25 ans et pas une ride !

Madama Butterfly - Berlin

Par Thierry Bonal | jeu 28 Avril 2016 | Imprimer

Cette Butterfly du Staastsoper Berlin est une valeur sûre. Pour sa 99e représentation dans une mise en scène de 1991 elle fait encore salle comble. L’équilibre de la distribution et la sobriété de la scénographie sont les clefs de ce succès.

Sous la baguette de Stefano Ranzani, l’orchestre de la Staatskapelle est à son meilleur niveau. Les pages de la partition livrent ici toutes leurs nuances de tension, de sophistication, d’épure et de cruauté susceptibles d’évoquer l’univers de l’empire du soleil levant à nos oreilles. Le pupitre des percussions est tout particulièrement remarquable avec une amplitude dans l’intensité de son jeu toujours très subtile.

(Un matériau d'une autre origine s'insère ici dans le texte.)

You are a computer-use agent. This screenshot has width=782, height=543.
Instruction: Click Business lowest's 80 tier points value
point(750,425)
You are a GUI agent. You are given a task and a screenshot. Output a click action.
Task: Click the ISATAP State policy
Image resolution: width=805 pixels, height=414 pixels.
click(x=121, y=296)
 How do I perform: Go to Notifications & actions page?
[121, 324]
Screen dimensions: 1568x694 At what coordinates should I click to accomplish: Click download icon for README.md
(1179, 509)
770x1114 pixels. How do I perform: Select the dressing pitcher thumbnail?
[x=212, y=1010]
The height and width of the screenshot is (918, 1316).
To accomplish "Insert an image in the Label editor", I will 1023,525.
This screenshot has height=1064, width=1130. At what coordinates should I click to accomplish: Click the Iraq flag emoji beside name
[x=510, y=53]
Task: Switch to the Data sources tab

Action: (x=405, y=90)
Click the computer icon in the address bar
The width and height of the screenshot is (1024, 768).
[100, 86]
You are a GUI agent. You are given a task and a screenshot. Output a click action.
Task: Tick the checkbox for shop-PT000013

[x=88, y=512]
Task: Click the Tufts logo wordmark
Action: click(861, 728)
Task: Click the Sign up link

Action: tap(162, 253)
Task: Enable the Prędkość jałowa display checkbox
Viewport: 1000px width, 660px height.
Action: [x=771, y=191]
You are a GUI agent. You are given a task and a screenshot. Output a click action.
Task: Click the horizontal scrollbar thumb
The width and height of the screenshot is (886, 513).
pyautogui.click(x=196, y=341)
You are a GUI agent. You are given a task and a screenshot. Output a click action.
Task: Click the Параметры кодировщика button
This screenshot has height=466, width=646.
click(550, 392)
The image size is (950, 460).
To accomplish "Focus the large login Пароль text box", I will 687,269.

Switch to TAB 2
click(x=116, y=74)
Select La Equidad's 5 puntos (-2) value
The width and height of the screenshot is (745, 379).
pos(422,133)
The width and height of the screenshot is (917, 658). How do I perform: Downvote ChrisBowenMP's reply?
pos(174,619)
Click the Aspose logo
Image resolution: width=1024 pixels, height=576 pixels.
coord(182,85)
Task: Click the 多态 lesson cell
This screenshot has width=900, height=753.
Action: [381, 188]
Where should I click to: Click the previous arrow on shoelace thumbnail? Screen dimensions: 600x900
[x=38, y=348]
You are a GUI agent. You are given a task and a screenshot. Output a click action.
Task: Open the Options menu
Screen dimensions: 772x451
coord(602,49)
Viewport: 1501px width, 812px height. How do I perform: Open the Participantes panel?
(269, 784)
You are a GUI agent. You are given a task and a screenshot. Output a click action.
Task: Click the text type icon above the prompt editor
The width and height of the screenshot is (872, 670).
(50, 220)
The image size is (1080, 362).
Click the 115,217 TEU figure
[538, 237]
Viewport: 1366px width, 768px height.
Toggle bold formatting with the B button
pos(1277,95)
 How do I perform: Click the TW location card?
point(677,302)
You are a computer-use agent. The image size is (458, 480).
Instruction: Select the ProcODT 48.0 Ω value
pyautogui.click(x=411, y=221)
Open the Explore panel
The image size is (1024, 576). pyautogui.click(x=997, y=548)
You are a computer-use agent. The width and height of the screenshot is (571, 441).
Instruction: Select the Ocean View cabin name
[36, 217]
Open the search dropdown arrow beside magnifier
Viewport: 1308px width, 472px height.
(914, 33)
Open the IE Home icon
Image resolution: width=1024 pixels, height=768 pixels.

Visuellement il en va de même. La mise en scène d’Eike Gramss ainsi que le décor et les costumes de Peter Sykora sont subtilement japonisants. Tantôt une démarche à petits pas, quelques cloisons amovibles en papier, des kimonos pastel serrés d’obis soyeux, son lot d’ombrelles peintes et le tour est joué. Rien de trop ni de trop peu. Par ailleurs le jeu des chanteurs reste dans un registre réaliste. Point de Goro sournois ni de Yamadori grotesque. Le ton de la tragédie qui se prépare est donné au point de rendre la tension palpable.


© Monika Rittershaus

Le plateau des chanteurs est également appréciable. Ermonela Jaho campe une Cio-Cio-San irréprochable. Sa large palette de couleurs et son amplitude vocale lui permettent de traduire admirablement la succession des émotions qui l’habitent. A ses côtés, Stefano La Colla (Pinkerton) offre une égale puissance dans ses aigus et son timbre particulièrement clair et pur renforce le caractère irréfléchi du personnage. La Suzuki interprétée par Katharina Kammerloher est simple et juste tandis que son « duo des fleurs » avec Butterfly est parfaitement équilibré. Le léger vibrato qui altère la voix d’Alfredo Daza est le bienvenu dans le rôle du consul Sharpless car il laisse deviner la tendance alcoolique du personnage que des années passées en extrême orient l’ont certainement conduit à développer. Jürgen Sacher incarne un Goro à la vocalité suffisamment élaborée pour être crédible en asiatique. Les autres protagonistes (Arttu Kataja, Scott Wilde, Natalia Skrycka) contribuent par leur interprétation à assurer le succès de la soirée.